EXERCISE OBJECTIVE → Word for word, copy all of the entries.

DATA RECORDS →
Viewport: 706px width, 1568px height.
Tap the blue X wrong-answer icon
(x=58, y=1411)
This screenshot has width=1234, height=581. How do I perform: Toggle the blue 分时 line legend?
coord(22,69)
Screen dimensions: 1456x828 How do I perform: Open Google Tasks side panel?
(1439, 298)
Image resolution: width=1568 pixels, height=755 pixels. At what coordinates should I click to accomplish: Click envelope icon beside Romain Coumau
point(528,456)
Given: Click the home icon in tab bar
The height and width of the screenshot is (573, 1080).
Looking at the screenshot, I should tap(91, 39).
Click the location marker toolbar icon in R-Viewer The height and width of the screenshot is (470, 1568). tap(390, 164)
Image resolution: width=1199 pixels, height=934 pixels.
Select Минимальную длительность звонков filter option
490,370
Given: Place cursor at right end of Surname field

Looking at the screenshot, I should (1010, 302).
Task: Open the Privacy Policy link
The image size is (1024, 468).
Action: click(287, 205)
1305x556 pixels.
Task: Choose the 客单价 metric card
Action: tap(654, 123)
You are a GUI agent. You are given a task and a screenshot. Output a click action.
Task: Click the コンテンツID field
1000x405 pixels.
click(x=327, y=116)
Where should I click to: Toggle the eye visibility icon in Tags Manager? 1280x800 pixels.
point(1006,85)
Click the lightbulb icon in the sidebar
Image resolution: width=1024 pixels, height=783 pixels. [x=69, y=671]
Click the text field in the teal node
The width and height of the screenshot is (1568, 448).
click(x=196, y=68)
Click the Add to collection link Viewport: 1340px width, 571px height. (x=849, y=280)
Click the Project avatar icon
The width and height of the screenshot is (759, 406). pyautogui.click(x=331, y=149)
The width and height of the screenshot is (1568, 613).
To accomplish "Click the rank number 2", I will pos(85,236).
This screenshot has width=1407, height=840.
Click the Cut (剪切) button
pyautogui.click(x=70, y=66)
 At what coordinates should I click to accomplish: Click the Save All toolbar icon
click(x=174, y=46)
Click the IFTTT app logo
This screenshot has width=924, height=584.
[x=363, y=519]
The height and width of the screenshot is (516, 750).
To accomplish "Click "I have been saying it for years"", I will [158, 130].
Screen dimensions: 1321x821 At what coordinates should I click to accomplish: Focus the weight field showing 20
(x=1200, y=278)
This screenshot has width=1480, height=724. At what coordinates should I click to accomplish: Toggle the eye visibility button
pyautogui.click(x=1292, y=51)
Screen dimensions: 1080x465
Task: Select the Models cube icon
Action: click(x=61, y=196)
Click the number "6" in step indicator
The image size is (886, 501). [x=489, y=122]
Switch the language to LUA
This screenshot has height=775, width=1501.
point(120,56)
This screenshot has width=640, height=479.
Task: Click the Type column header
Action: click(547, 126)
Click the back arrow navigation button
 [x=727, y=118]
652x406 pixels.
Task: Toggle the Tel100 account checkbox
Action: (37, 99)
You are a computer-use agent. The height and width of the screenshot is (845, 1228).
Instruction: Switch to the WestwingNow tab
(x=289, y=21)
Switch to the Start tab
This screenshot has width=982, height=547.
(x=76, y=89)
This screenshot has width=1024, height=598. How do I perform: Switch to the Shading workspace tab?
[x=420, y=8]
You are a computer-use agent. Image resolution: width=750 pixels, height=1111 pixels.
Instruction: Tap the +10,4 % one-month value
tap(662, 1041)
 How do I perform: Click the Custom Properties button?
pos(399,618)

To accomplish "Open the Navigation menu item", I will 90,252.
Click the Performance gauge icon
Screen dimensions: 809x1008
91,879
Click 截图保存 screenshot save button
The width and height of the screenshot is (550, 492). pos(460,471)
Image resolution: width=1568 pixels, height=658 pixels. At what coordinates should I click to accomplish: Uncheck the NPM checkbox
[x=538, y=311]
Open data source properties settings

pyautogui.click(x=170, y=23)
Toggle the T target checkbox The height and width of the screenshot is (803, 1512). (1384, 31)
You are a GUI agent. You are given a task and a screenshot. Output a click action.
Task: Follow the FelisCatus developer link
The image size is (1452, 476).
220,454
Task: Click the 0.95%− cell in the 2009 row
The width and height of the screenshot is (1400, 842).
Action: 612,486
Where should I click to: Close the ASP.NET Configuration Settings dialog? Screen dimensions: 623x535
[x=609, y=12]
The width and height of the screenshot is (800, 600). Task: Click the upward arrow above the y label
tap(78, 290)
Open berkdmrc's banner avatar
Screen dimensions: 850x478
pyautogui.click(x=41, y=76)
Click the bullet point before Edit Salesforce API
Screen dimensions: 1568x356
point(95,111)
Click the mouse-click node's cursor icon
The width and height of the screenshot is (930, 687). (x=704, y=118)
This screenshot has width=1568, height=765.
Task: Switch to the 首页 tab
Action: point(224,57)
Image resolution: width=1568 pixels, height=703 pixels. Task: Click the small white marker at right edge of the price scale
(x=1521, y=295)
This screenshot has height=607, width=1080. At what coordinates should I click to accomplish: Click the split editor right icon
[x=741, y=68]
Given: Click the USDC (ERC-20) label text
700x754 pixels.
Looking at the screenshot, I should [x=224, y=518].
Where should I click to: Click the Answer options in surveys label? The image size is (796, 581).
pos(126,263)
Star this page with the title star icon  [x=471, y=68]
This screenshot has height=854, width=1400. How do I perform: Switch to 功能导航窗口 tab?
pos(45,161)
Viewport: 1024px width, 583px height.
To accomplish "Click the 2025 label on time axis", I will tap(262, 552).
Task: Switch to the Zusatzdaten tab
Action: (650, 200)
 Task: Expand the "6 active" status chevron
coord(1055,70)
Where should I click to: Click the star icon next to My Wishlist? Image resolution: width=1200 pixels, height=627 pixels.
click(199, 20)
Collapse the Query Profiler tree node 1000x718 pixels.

EXERCISE SOLUTION →
Viewport: 706px width, 1568px height.
Tap the blue X wrong-answer icon
(x=58, y=1411)
This screenshot has width=1234, height=581. How do I perform: Toggle the blue 分时 line legend?
coord(22,69)
Screen dimensions: 1456x828 How do I perform: Open Google Tasks side panel?
(1439, 298)
Image resolution: width=1568 pixels, height=755 pixels. At what coordinates should I click to accomplish: Click envelope icon beside Romain Coumau
point(528,456)
Given: Click the home icon in tab bar
The height and width of the screenshot is (573, 1080).
Looking at the screenshot, I should tap(91, 39).
Click the location marker toolbar icon in R-Viewer The height and width of the screenshot is (470, 1568). tap(390, 164)
Image resolution: width=1199 pixels, height=934 pixels.
Select Минимальную длительность звонков filter option
490,370
Given: Place cursor at right end of Surname field

Looking at the screenshot, I should (1010, 302).
Task: Open the Privacy Policy link
The image size is (1024, 468).
Action: click(287, 205)
1305x556 pixels.
Task: Choose the 客单价 metric card
Action: tap(654, 123)
You are a GUI agent. You are given a task and a screenshot. Output a click action.
Task: Click the コンテンツID field
1000x405 pixels.
click(x=327, y=116)
Where should I click to: Toggle the eye visibility icon in Tags Manager? 1280x800 pixels.
point(1006,85)
Click the lightbulb icon in the sidebar
Image resolution: width=1024 pixels, height=783 pixels. [x=69, y=671]
Click the text field in the teal node
The width and height of the screenshot is (1568, 448).
click(x=196, y=68)
Click the Add to collection link Viewport: 1340px width, 571px height. (x=849, y=280)
Click the Project avatar icon
The width and height of the screenshot is (759, 406). pyautogui.click(x=331, y=149)
The width and height of the screenshot is (1568, 613).
To accomplish "Click the rank number 2", I will pos(85,236).
This screenshot has width=1407, height=840.
Click the Cut (剪切) button
pyautogui.click(x=70, y=66)
 At what coordinates should I click to accomplish: Click the Save All toolbar icon
click(x=174, y=46)
Click the IFTTT app logo
This screenshot has width=924, height=584.
[x=363, y=519]
The height and width of the screenshot is (516, 750).
To accomplish "Click "I have been saying it for years"", I will [158, 130].
Screen dimensions: 1321x821 At what coordinates should I click to accomplish: Focus the weight field showing 20
(x=1200, y=278)
This screenshot has width=1480, height=724. At what coordinates should I click to accomplish: Toggle the eye visibility button
pyautogui.click(x=1292, y=51)
Screen dimensions: 1080x465
Task: Select the Models cube icon
Action: click(x=61, y=196)
Click the number "6" in step indicator
The image size is (886, 501). [x=489, y=122]
Switch the language to LUA
This screenshot has height=775, width=1501.
point(120,56)
This screenshot has width=640, height=479.
Task: Click the Type column header
Action: click(547, 126)
Click the back arrow navigation button
 [x=727, y=118]
652x406 pixels.
Task: Toggle the Tel100 account checkbox
Action: (37, 99)
You are a computer-use agent. The height and width of the screenshot is (845, 1228).
Instruction: Switch to the WestwingNow tab
(x=289, y=21)
Switch to the Start tab
This screenshot has width=982, height=547.
(x=76, y=89)
This screenshot has width=1024, height=598. How do I perform: Switch to the Shading workspace tab?
[x=420, y=8]
You are a computer-use agent. Image resolution: width=750 pixels, height=1111 pixels.
Instruction: Tap the +10,4 % one-month value
tap(662, 1041)
 How do I perform: Click the Custom Properties button?
pos(399,618)

To accomplish "Open the Navigation menu item", I will 90,252.
Click the Performance gauge icon
Screen dimensions: 809x1008
91,879
Click 截图保存 screenshot save button
The width and height of the screenshot is (550, 492). pos(460,471)
Image resolution: width=1568 pixels, height=658 pixels. At what coordinates should I click to accomplish: Uncheck the NPM checkbox
[x=538, y=311]
Open data source properties settings

pyautogui.click(x=170, y=23)
Toggle the T target checkbox The height and width of the screenshot is (803, 1512). (1384, 31)
You are a GUI agent. You are given a task and a screenshot. Output a click action.
Task: Follow the FelisCatus developer link
The image size is (1452, 476).
220,454
Task: Click the 0.95%− cell in the 2009 row
The width and height of the screenshot is (1400, 842).
Action: 612,486
Where should I click to: Close the ASP.NET Configuration Settings dialog? Screen dimensions: 623x535
[x=609, y=12]
The width and height of the screenshot is (800, 600). Task: Click the upward arrow above the y label
tap(78, 290)
Open berkdmrc's banner avatar
Screen dimensions: 850x478
pyautogui.click(x=41, y=76)
Click the bullet point before Edit Salesforce API
Screen dimensions: 1568x356
point(95,111)
Click the mouse-click node's cursor icon
The width and height of the screenshot is (930, 687). (x=704, y=118)
This screenshot has width=1568, height=765.
Task: Switch to the 首页 tab
Action: point(224,57)
Image resolution: width=1568 pixels, height=703 pixels. Task: Click the small white marker at right edge of the price scale
(x=1521, y=295)
This screenshot has height=607, width=1080. At what coordinates should I click to accomplish: Click the split editor right icon
[x=741, y=68]
Given: Click the USDC (ERC-20) label text
700x754 pixels.
Looking at the screenshot, I should [x=224, y=518].
Where should I click to: Click the Answer options in surveys label? The image size is (796, 581).
pos(126,263)
Star this page with the title star icon  [x=471, y=68]
This screenshot has height=854, width=1400. How do I perform: Switch to 功能导航窗口 tab?
pos(45,161)
Viewport: 1024px width, 583px height.
To accomplish "Click the 2025 label on time axis", I will tap(262, 552).
Task: Switch to the Zusatzdaten tab
Action: (650, 200)
 Task: Expand the "6 active" status chevron
coord(1055,70)
Where should I click to: Click the star icon next to My Wishlist? Image resolution: width=1200 pixels, height=627 pixels.
click(199, 20)
Collapse the Query Profiler tree node 1000x718 pixels.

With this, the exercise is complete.